[v1] block: Attempt on fixing 030-reported errors

[PATCH 0/7] block: Attempt on fixing 030-reported errors

Posted by Hanna Reitz 2 years, 6 months ago

Hi,

I’ve tried to investigate what causes the iotest 030 to fail.  Here’s
what I found:

(1) stream_prepare() gets the base node by looking up the node below
    above_base.  It then invokes bdrv_cor_filter_drop(), before we
    actually use the base node.
    bdrv_cor_filter_drop() modifies the block graph, which means
    draining, which means other parties might modify the graph, too.
    Therefore, afterwards, the node below above_base might be completely
    different, and the base node we got before might already be gone.

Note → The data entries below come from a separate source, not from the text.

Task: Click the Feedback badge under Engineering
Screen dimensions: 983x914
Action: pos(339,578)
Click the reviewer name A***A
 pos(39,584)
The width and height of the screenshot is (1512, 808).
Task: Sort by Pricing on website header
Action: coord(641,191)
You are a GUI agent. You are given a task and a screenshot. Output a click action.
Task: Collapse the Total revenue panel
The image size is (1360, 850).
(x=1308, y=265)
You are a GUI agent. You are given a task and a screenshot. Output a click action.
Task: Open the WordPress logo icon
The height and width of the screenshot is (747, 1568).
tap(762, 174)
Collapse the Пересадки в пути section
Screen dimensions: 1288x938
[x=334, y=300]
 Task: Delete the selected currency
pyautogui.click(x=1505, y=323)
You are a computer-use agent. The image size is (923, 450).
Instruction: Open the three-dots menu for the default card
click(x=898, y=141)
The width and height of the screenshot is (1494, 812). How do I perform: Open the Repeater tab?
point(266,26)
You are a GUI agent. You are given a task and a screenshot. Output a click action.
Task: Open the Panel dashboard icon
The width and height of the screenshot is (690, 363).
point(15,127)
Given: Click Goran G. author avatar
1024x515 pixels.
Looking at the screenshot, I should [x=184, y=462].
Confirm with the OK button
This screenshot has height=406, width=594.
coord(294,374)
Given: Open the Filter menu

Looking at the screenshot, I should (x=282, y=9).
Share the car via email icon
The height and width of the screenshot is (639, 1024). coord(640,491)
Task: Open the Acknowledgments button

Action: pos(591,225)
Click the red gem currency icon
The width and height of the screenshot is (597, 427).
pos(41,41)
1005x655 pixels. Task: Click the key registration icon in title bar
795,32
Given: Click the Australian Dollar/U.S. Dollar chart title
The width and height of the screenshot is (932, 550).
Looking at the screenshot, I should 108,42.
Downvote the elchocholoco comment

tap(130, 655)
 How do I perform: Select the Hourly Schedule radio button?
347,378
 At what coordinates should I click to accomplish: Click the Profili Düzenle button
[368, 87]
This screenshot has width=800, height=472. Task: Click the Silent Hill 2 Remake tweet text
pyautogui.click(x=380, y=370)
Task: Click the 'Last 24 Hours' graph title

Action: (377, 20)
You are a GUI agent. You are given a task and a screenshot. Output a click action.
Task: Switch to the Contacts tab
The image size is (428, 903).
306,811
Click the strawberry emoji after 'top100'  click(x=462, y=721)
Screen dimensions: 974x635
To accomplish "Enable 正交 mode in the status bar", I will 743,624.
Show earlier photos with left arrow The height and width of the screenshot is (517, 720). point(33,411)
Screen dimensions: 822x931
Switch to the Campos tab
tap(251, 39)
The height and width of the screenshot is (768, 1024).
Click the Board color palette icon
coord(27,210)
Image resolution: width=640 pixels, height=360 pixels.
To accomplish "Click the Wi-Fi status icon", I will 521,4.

(2) bdrv_replace_child_noperm() can set BdrvChild.bs to NULL.  That’s
    problematic, because most of our code cannot deal with BdrvChild
    objects whose .bs pointer is NULL.  We assume that such objects are
    immediately removed from the BDS.children list, and that they won’t
    appear under bs->backing or bs->file (i.e. that those pointers are
    immediately NULLed when bs->{backing,file}->bs is NULLed).
    After setting BdrvChild.bs to NULL, bdrv_replace_child_noperm() may
    invoke bdrv_parent_drained_end_single() on the BdrvChild.
    Therefore, other code is run at that point, and it might not be
    ready to encounter something like
    `bs->backing != NULL && bs->backing->bs == NULL`.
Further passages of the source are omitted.